Germany Charges Four over Iran Nuclear Equipment Sales
إقرأ هذا الخبر بالعربيةGerman prosecutors said Monday they had charged four men with breaching sanctions against Iran by delivering equipment for an atomic reactor that the West suspects is part of a covert nuclear weapons program.
Three men with joint Iranian-German nationality, identified only as Kianzad Ka., Gholamali Ka. and Hamid Kh., and German national Rudolf M. were arrested last August in police raids involving 90 officers.
They were charged last Friday in a Hamburg court, prosecutors said.
The four are accused of having delivered special valves for a heavy water reactor in 2010 and 2011, in breach of an arms embargo and export restrictions against Iran on goods that have dual civil and military purposes.
Western powers suspect Iran wants to develop nuclear weapons, a charge Tehran denies.
The Islamic republic is building a heavy water plant in Arak, central Iran, and says the plutonium it will produce is for medical research.
The prosecutors in their statement said "there is a concern that this reactor will be used to produce nuclear-weapons-grade plutonium."
The German-Iranians, aged 25 to 80, and the 78-year-old German are accused of having colluded to send the parts via several Asian countries in deals worth several million euros (dollars).

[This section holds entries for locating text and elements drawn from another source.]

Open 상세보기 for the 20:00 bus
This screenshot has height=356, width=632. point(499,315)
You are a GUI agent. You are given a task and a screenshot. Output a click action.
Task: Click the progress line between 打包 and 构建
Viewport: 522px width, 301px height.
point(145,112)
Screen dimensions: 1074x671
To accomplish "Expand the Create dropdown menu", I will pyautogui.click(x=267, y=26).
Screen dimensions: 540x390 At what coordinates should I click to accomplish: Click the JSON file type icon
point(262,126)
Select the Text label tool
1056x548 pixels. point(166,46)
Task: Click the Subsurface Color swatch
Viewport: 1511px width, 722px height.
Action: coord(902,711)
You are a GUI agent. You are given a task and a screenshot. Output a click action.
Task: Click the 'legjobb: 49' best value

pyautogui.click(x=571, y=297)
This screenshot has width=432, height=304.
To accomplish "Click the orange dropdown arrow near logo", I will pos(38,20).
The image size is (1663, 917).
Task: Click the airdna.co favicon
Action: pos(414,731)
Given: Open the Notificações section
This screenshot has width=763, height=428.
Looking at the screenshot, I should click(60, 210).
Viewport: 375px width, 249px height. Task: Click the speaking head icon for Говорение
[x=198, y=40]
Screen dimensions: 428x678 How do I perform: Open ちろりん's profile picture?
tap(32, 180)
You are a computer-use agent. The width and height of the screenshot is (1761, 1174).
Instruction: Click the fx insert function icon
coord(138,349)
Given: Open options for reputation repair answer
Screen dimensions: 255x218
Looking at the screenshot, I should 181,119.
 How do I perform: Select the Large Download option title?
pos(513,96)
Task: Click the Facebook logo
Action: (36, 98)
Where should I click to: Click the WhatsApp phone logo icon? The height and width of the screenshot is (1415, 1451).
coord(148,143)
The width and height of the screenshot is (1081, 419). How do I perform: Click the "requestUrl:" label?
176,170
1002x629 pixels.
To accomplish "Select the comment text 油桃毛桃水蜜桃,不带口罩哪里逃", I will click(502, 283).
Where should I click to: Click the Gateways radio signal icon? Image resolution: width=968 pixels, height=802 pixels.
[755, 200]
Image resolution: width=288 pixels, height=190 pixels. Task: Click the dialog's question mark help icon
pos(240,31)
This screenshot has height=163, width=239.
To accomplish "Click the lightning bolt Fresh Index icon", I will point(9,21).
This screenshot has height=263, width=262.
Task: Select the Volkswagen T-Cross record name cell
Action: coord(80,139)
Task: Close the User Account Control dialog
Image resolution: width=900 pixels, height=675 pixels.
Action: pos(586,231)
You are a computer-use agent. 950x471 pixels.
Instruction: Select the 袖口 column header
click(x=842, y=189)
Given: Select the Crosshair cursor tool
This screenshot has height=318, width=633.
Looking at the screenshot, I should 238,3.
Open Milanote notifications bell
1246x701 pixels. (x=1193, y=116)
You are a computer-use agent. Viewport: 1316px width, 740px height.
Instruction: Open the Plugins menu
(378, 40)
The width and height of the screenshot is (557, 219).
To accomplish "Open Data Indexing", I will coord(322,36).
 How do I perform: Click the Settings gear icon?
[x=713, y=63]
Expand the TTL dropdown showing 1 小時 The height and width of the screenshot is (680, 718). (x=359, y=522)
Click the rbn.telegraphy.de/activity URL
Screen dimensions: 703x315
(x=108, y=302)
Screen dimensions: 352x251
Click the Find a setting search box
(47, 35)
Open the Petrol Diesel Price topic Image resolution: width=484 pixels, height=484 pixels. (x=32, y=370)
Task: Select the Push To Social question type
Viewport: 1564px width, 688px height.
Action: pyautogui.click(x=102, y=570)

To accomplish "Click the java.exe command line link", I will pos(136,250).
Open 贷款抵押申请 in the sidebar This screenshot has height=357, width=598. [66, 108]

They allegedly sent five shipments with a total of 92 German-made special valves and also brokered another four deliveries with a total of 856 valves for use in nuclear plants from India.
The order came from a 48-year-old Iranian national, who is also wanted by German authorities, and who was using companies set up in several other countries to circumvent the embargo against Iran, said prosecutors.
The suspects Gholamali Ka. and his son Kianzad Ka. remain in custody. Alleged middleman Hamid Kh. and Rudolf M., who heads a company in the state of Thuringia that made some of the valves, have been released on bail.